Despite the obvious allure of Gorbachev's space suggestion, which will be formally presented to President Reagan this week in Moscow, U.S. experts in and out of Government are ambivalent about the feasibility of an actual joint expedition to Mars. At best, they point out, the success of any joint mission would rest on the fragile foundation of the Soviet leader's revival of detente with the West. Could good relations between the superpowers, they ask, last long enough to complete, say, a ten-year project? "There are potential benefits to us from such a mission," says U.S. Space Watcher Nicholas Johnson. "But there is great uncertainty about the political environment."

While the General Secretary left the details vague, Soviet and American space scientists have long discussed the broad outlines of a joint mission. The most probable venture, an unmanned mission in 1998 to bring Martian soil back to earth, would blend the strengths of the two nations' space programs. "The Soviets have the ability to put massive amounts of material into space," says John McLucas, a NASA adviser and a former Secretary of the Air Force. "But they rely on other countries to supply a good fraction of their instrumentation. We do things in a more refined way and get better data."
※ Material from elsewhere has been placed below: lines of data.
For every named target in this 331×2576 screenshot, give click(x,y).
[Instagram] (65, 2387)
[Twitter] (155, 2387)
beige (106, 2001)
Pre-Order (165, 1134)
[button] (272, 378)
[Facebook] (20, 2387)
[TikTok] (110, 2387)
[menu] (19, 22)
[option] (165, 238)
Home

As now envisioned, the mission to collect samples would require separate U.S. and Soviet launches. With their heavy-lift launcher Energia, which can boost payloads at least three times as great as those on the U.S. shuttle, the Soviets would provide an extra capability to ensure sufficient backup fuel supplies. They believe they can deploy a space shield or parachute to slow their spacecraft enough to enable it to enter orbit around Mars without the use of retrorockets that draw on precious fuel supplies. Soviet scientists concede that this "aerobreaking" technique is still experimental.